- [WHAT YOU HAVE TO DO] Each line of the data below should be repeated exactly.

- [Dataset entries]
*** Block opens ***

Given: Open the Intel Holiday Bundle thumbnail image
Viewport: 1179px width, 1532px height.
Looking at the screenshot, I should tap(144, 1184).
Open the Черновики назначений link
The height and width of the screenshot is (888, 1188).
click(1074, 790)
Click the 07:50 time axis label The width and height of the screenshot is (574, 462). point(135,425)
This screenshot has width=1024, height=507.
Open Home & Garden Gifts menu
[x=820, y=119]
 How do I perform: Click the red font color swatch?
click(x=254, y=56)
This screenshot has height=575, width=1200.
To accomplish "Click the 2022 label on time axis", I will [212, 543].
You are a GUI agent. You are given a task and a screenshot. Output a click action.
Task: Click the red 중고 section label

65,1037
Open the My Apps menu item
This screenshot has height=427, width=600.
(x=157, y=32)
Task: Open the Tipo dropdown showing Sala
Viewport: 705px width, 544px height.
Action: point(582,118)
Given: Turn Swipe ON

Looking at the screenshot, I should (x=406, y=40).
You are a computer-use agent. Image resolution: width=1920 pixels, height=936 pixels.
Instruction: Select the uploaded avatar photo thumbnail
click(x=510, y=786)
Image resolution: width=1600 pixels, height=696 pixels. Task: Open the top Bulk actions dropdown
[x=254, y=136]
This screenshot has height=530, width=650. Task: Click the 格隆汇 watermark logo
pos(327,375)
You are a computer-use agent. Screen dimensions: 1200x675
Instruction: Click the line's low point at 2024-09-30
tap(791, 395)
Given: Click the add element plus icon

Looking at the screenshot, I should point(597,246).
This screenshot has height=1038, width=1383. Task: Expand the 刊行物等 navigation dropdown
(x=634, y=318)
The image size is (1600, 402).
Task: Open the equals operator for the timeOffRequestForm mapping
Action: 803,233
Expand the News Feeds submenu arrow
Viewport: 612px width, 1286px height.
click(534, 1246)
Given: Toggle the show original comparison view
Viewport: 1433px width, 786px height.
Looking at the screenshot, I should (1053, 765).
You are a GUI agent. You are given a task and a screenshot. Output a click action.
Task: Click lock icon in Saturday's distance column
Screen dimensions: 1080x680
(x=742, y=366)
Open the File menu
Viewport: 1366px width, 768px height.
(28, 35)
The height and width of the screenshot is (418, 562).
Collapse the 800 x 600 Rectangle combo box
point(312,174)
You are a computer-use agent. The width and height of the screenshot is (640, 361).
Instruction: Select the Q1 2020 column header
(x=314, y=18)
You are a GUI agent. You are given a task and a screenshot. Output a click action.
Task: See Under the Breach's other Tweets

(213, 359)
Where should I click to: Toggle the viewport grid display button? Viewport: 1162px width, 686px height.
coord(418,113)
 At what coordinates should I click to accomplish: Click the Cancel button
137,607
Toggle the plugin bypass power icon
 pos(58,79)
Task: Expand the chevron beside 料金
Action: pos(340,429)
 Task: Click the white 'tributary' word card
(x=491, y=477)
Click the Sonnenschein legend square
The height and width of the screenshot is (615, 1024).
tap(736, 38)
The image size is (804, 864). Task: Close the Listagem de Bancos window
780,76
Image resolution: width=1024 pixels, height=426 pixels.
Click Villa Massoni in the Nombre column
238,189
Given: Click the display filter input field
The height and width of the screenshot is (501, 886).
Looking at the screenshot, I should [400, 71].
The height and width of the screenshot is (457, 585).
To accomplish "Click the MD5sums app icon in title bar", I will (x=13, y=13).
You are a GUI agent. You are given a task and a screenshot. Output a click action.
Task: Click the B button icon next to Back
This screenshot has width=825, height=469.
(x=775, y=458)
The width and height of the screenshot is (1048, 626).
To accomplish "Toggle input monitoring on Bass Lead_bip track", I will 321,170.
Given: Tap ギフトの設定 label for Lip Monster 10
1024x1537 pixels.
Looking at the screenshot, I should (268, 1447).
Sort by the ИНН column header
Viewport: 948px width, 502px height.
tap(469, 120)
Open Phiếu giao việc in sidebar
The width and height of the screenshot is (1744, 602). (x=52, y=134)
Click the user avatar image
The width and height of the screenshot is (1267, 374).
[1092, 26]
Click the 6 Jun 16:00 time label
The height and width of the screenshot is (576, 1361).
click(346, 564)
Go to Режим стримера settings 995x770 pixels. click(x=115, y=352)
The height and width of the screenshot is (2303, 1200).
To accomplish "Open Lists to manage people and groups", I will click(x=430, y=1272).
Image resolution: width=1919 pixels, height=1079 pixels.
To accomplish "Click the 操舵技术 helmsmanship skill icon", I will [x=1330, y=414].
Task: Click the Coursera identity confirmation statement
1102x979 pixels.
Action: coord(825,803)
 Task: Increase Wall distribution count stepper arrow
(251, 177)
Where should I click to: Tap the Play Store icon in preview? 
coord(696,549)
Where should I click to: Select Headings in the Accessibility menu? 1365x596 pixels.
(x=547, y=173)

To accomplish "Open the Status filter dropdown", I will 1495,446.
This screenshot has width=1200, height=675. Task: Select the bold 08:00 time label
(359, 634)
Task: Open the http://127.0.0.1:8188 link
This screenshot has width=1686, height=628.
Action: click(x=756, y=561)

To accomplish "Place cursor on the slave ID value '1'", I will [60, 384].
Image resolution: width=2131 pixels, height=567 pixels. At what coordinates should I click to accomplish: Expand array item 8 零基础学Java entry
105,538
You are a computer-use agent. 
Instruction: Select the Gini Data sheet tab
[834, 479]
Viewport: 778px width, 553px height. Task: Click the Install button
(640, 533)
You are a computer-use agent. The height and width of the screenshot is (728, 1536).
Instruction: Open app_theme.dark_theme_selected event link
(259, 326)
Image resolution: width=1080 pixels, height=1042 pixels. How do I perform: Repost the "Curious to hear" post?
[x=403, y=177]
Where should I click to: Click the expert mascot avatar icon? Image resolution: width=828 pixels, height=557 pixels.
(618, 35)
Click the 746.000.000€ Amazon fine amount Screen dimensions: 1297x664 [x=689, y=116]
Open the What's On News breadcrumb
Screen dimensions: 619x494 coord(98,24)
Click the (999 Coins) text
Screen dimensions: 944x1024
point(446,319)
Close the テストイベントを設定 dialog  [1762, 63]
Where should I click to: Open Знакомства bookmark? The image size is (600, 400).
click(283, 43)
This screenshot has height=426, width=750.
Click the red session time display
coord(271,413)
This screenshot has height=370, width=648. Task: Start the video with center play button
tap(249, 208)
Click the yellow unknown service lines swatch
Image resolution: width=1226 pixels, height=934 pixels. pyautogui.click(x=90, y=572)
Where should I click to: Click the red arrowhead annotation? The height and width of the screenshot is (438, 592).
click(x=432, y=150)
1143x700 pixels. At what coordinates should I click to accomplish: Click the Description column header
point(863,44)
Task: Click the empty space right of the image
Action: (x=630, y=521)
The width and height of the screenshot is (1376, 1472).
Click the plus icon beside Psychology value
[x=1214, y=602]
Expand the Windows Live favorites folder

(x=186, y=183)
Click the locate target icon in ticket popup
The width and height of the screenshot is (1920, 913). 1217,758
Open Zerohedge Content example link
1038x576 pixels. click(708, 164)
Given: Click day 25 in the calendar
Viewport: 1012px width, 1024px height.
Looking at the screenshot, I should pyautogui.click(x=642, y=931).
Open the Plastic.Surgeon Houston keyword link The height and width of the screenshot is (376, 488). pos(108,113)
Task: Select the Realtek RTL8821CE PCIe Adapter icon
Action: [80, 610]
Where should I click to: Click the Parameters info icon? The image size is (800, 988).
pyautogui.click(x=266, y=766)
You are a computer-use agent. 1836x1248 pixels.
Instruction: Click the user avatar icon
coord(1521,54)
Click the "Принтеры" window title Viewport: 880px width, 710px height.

*** Block closes ***

- [RESPONSE]
Given: Open the Intel Holiday Bundle thumbnail image
Viewport: 1179px width, 1532px height.
Looking at the screenshot, I should tap(144, 1184).
Open the Черновики назначений link
The height and width of the screenshot is (888, 1188).
click(1074, 790)
Click the 07:50 time axis label The width and height of the screenshot is (574, 462). point(135,425)
This screenshot has width=1024, height=507.
Open Home & Garden Gifts menu
[x=820, y=119]
 How do I perform: Click the red font color swatch?
click(x=254, y=56)
This screenshot has height=575, width=1200.
To accomplish "Click the 2022 label on time axis", I will [212, 543].
You are a GUI agent. You are given a task and a screenshot. Output a click action.
Task: Click the red 중고 section label

65,1037
Open the My Apps menu item
This screenshot has height=427, width=600.
(x=157, y=32)
Task: Open the Tipo dropdown showing Sala
Viewport: 705px width, 544px height.
Action: point(582,118)
Given: Turn Swipe ON

Looking at the screenshot, I should (x=406, y=40).
You are a computer-use agent. Image resolution: width=1920 pixels, height=936 pixels.
Instruction: Select the uploaded avatar photo thumbnail
click(x=510, y=786)
Image resolution: width=1600 pixels, height=696 pixels. Task: Open the top Bulk actions dropdown
[x=254, y=136]
This screenshot has height=530, width=650. Task: Click the 格隆汇 watermark logo
pos(327,375)
You are a computer-use agent. Screen dimensions: 1200x675
Instruction: Click the line's low point at 2024-09-30
tap(791, 395)
Given: Click the add element plus icon

Looking at the screenshot, I should point(597,246).
This screenshot has height=1038, width=1383. Task: Expand the 刊行物等 navigation dropdown
(x=634, y=318)
The image size is (1600, 402).
Task: Open the equals operator for the timeOffRequestForm mapping
Action: 803,233
Expand the News Feeds submenu arrow
Viewport: 612px width, 1286px height.
click(534, 1246)
Given: Toggle the show original comparison view
Viewport: 1433px width, 786px height.
Looking at the screenshot, I should (1053, 765).
You are a GUI agent. You are given a task and a screenshot. Output a click action.
Task: Click lock icon in Saturday's distance column
Screen dimensions: 1080x680
(x=742, y=366)
Open the File menu
Viewport: 1366px width, 768px height.
(28, 35)
The height and width of the screenshot is (418, 562).
Collapse the 800 x 600 Rectangle combo box
point(312,174)
You are a computer-use agent. The width and height of the screenshot is (640, 361).
Instruction: Select the Q1 2020 column header
(x=314, y=18)
You are a GUI agent. You are given a task and a screenshot. Output a click action.
Task: See Under the Breach's other Tweets

(213, 359)
Where should I click to: Toggle the viewport grid display button? Viewport: 1162px width, 686px height.
coord(418,113)
 At what coordinates should I click to accomplish: Click the Cancel button
137,607
Toggle the plugin bypass power icon
 pos(58,79)
Task: Expand the chevron beside 料金
Action: pos(340,429)
 Task: Click the white 'tributary' word card
(x=491, y=477)
Click the Sonnenschein legend square
The height and width of the screenshot is (615, 1024).
tap(736, 38)
The image size is (804, 864). Task: Close the Listagem de Bancos window
780,76
Image resolution: width=1024 pixels, height=426 pixels.
Click Villa Massoni in the Nombre column
238,189
Given: Click the display filter input field
The height and width of the screenshot is (501, 886).
Looking at the screenshot, I should [400, 71].
The height and width of the screenshot is (457, 585).
To accomplish "Click the MD5sums app icon in title bar", I will (x=13, y=13).
You are a GUI agent. You are given a task and a screenshot. Output a click action.
Task: Click the B button icon next to Back
This screenshot has width=825, height=469.
(x=775, y=458)
The width and height of the screenshot is (1048, 626).
To accomplish "Toggle input monitoring on Bass Lead_bip track", I will 321,170.
Given: Tap ギフトの設定 label for Lip Monster 10
1024x1537 pixels.
Looking at the screenshot, I should (268, 1447).
Sort by the ИНН column header
Viewport: 948px width, 502px height.
tap(469, 120)
Open Phiếu giao việc in sidebar
The width and height of the screenshot is (1744, 602). (x=52, y=134)
Click the user avatar image
The width and height of the screenshot is (1267, 374).
[1092, 26]
Click the 6 Jun 16:00 time label
The height and width of the screenshot is (576, 1361).
click(346, 564)
Go to Режим стримера settings 995x770 pixels. click(x=115, y=352)
The height and width of the screenshot is (2303, 1200).
To accomplish "Open Lists to manage people and groups", I will click(x=430, y=1272).
Image resolution: width=1919 pixels, height=1079 pixels.
To accomplish "Click the 操舵技术 helmsmanship skill icon", I will [x=1330, y=414].
Task: Click the Coursera identity confirmation statement
1102x979 pixels.
Action: coord(825,803)
 Task: Increase Wall distribution count stepper arrow
(251, 177)
Where should I click to: Tap the Play Store icon in preview? 
coord(696,549)
Where should I click to: Select Headings in the Accessibility menu? 1365x596 pixels.
(x=547, y=173)

To accomplish "Open the Status filter dropdown", I will 1495,446.
This screenshot has width=1200, height=675. Task: Select the bold 08:00 time label
(359, 634)
Task: Open the http://127.0.0.1:8188 link
This screenshot has width=1686, height=628.
Action: click(x=756, y=561)

To accomplish "Place cursor on the slave ID value '1'", I will [60, 384].
Image resolution: width=2131 pixels, height=567 pixels. At what coordinates should I click to accomplish: Expand array item 8 零基础学Java entry
105,538
You are a computer-use agent. 
Instruction: Select the Gini Data sheet tab
[834, 479]
Viewport: 778px width, 553px height. Task: Click the Install button
(640, 533)
You are a computer-use agent. The height and width of the screenshot is (728, 1536).
Instruction: Open app_theme.dark_theme_selected event link
(259, 326)
Image resolution: width=1080 pixels, height=1042 pixels. How do I perform: Repost the "Curious to hear" post?
[x=403, y=177]
Where should I click to: Click the expert mascot avatar icon? Image resolution: width=828 pixels, height=557 pixels.
(618, 35)
Click the 746.000.000€ Amazon fine amount Screen dimensions: 1297x664 [x=689, y=116]
Open the What's On News breadcrumb
Screen dimensions: 619x494 coord(98,24)
Click the (999 Coins) text
Screen dimensions: 944x1024
point(446,319)
Close the テストイベントを設定 dialog  [1762, 63]
Where should I click to: Open Знакомства bookmark? The image size is (600, 400).
click(283, 43)
This screenshot has height=426, width=750.
Click the red session time display
coord(271,413)
This screenshot has height=370, width=648. Task: Start the video with center play button
tap(249, 208)
Click the yellow unknown service lines swatch
Image resolution: width=1226 pixels, height=934 pixels. pyautogui.click(x=90, y=572)
Where should I click to: Click the red arrowhead annotation? The height and width of the screenshot is (438, 592).
click(x=432, y=150)
1143x700 pixels. At what coordinates should I click to accomplish: Click the Description column header
point(863,44)
Task: Click the empty space right of the image
Action: (x=630, y=521)
The width and height of the screenshot is (1376, 1472).
Click the plus icon beside Psychology value
[x=1214, y=602]
Expand the Windows Live favorites folder

(x=186, y=183)
Click the locate target icon in ticket popup
The width and height of the screenshot is (1920, 913). 1217,758
Open Zerohedge Content example link
1038x576 pixels. click(708, 164)
Given: Click day 25 in the calendar
Viewport: 1012px width, 1024px height.
Looking at the screenshot, I should pyautogui.click(x=642, y=931).
Open the Plastic.Surgeon Houston keyword link The height and width of the screenshot is (376, 488). pos(108,113)
Task: Select the Realtek RTL8821CE PCIe Adapter icon
Action: [80, 610]
Where should I click to: Click the Parameters info icon? The image size is (800, 988).
pyautogui.click(x=266, y=766)
You are a computer-use agent. 1836x1248 pixels.
Instruction: Click the user avatar icon
coord(1521,54)
Click the "Принтеры" window title Viewport: 880px width, 710px height.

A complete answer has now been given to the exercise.